St. Patrick was a British priest who spent six years of his youth as a slave in Ireland and later returned there as a Catholic missionary. Although at first he was in danger of being martyred, ultimately his mission met with great success. His autobiography "The Confession" tells of the dreams and voices that led to his conversion and his return to Ireland to fulfill his mission.
St. Patrick was born into a wealthy British family in the late fourth century. He was captured by Irish pirates and sold into slavery. During his captivity, he became a devout Christian. He heard a voice in a dream telling him it was time to escape, so he walked 200 miles to the coast, took a ship and returned to his family. He studied for the priesthood in France before returning to Ireland. He already spoke the language, having learned it as a slave, and he adapted his Christian teachings to local culture so they would be more comprehensible to the Irish. For instance, he added the locally revered image of the sun to the Christian cross to create the Celtic cross, and he celebrated Easter using the local tradition of bonfires.

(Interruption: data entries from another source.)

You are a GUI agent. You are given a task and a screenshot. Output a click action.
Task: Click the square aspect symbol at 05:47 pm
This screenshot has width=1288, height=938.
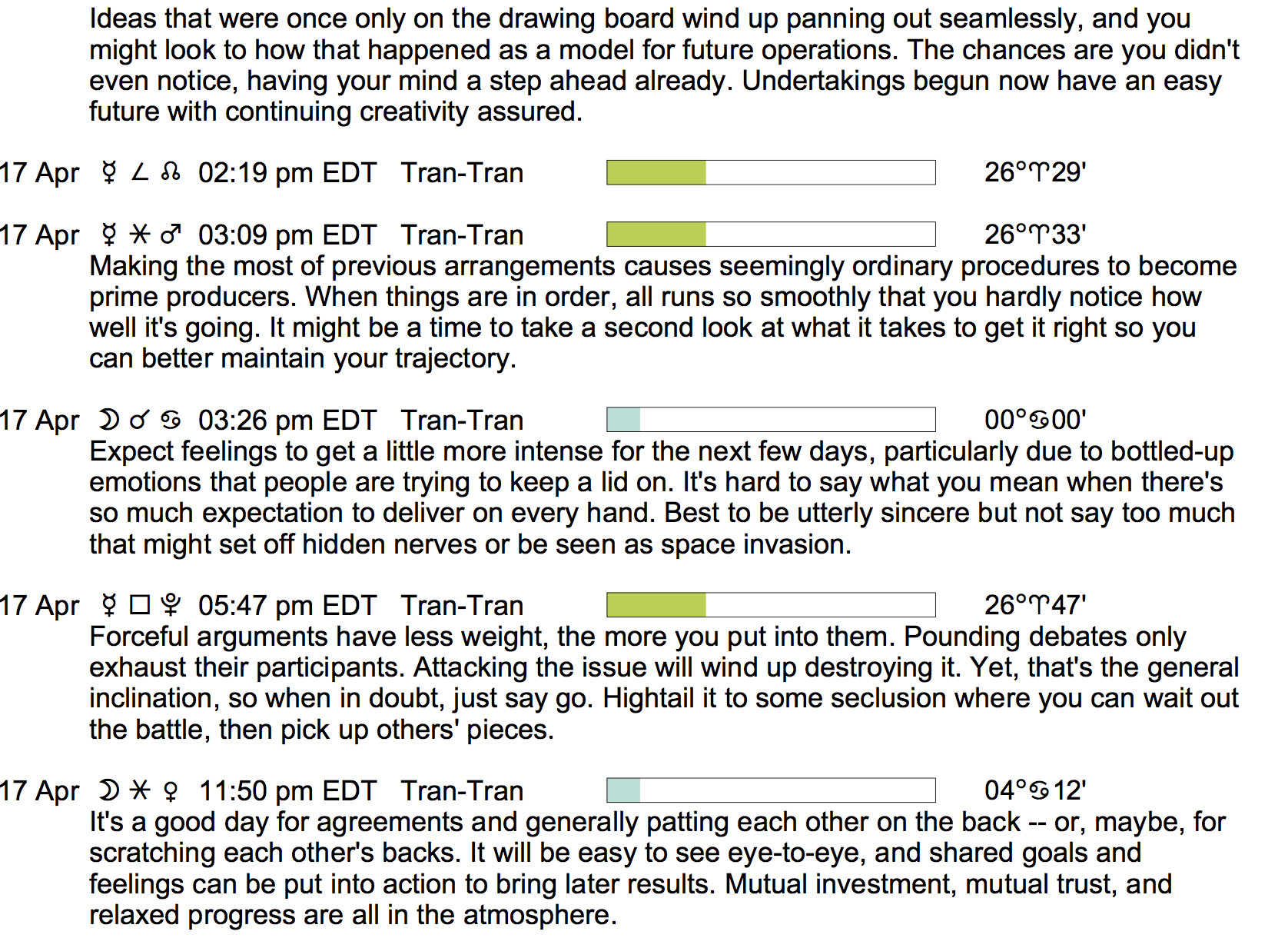[x=139, y=606]
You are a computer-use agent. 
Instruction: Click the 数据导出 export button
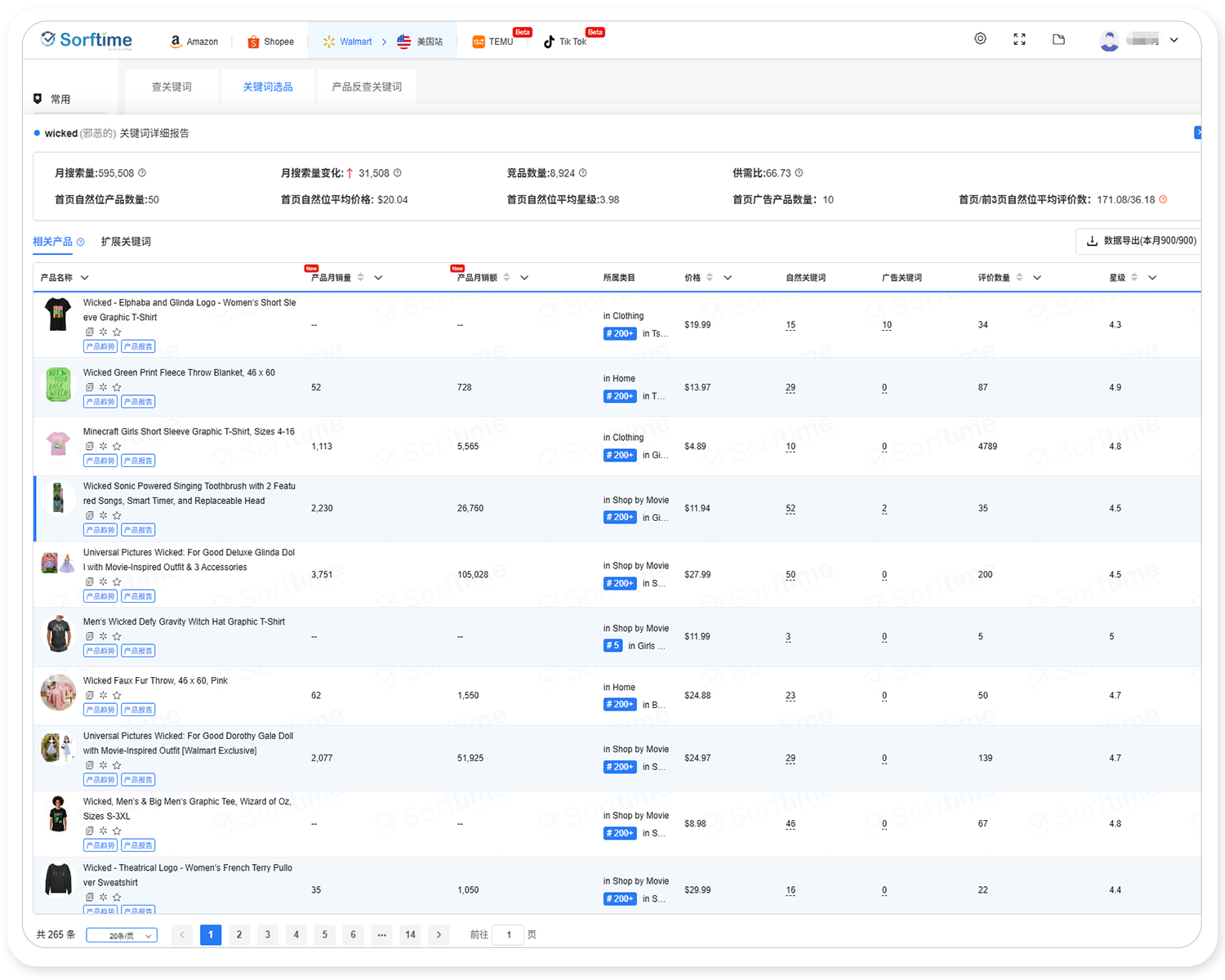(x=1140, y=241)
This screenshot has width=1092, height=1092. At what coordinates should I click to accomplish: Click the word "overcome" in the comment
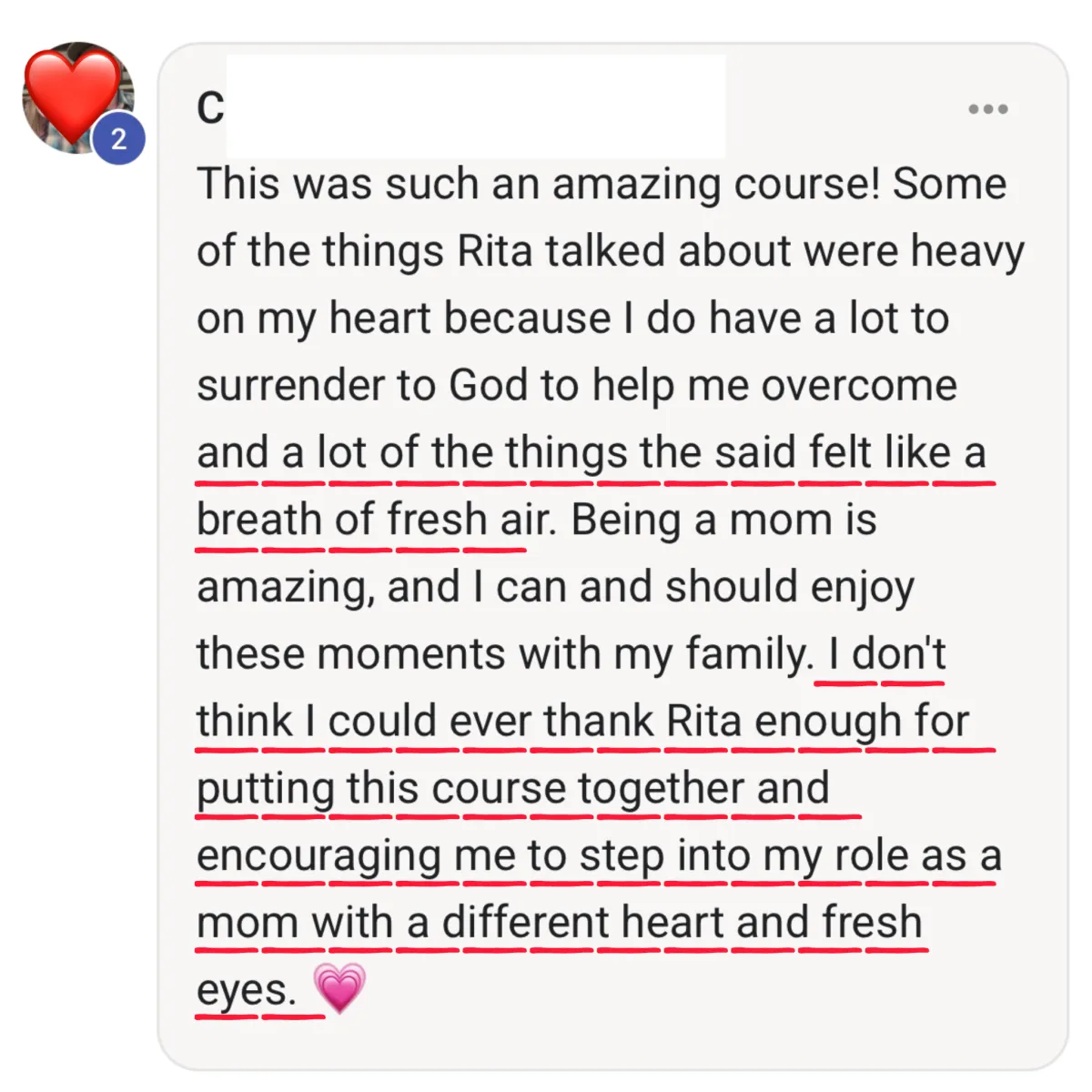858,385
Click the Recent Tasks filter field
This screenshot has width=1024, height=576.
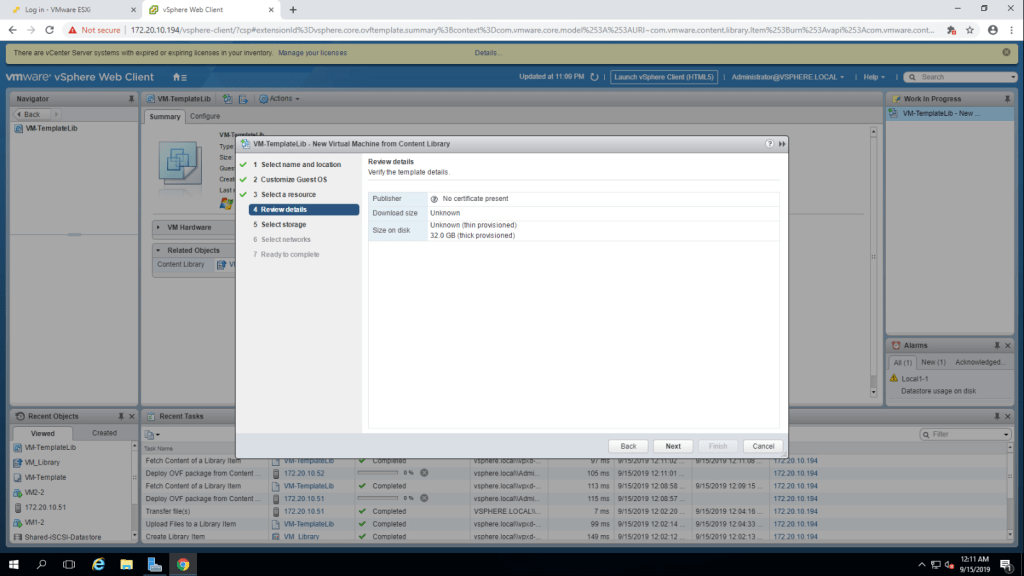966,435
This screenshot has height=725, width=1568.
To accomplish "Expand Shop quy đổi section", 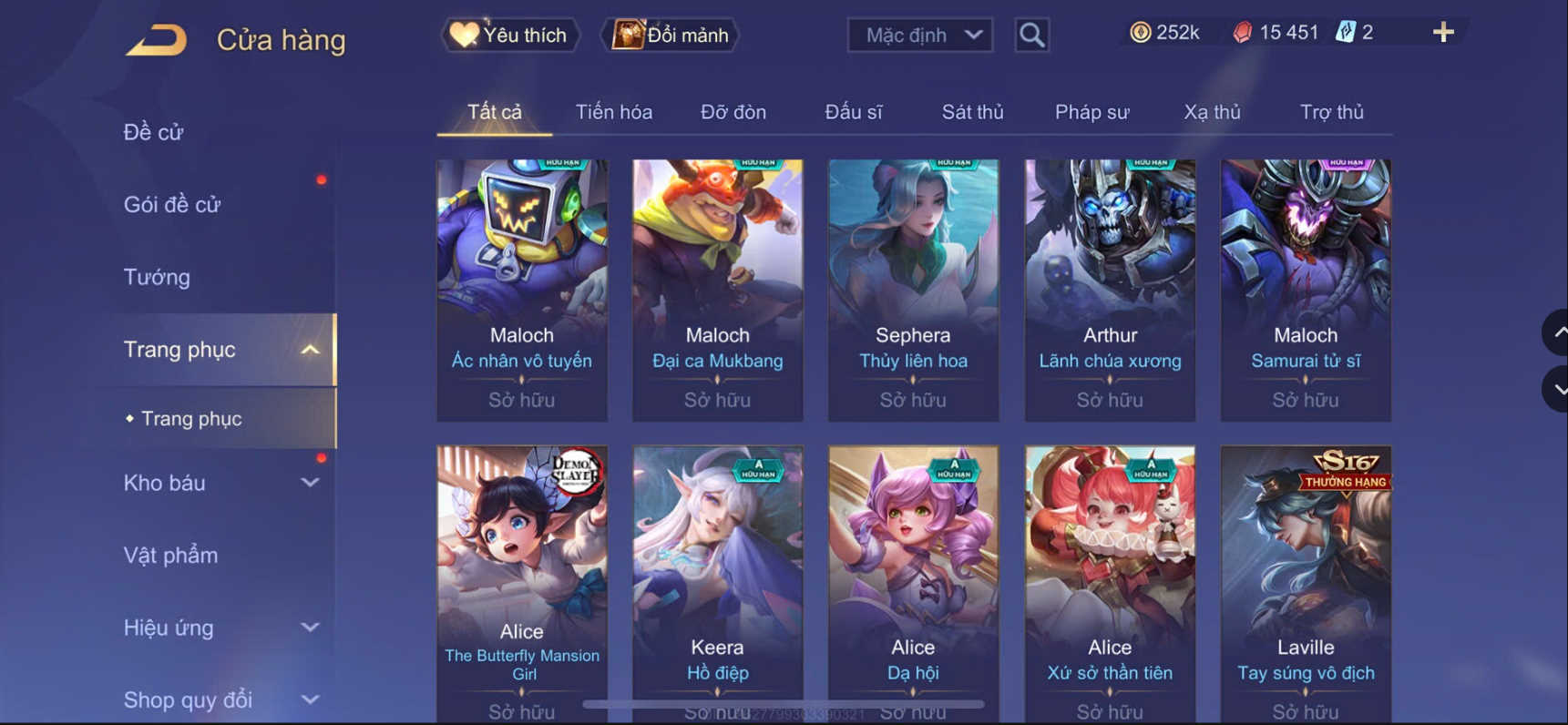I will tap(310, 699).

Many legends have arisen about St. Patrick. One concerns the shamrock, or three-leafed plant, which he supposedly used to illustrate the concept of the Holy Trinity. Another posits that because snakes harassed him during a 40-day fast, he banned them all from Ireland, although there is no evidence that snakes ever inhabited the island. March 17, which is supposedly the day of his death, is celebrated worldwide as St. Patrick's Day.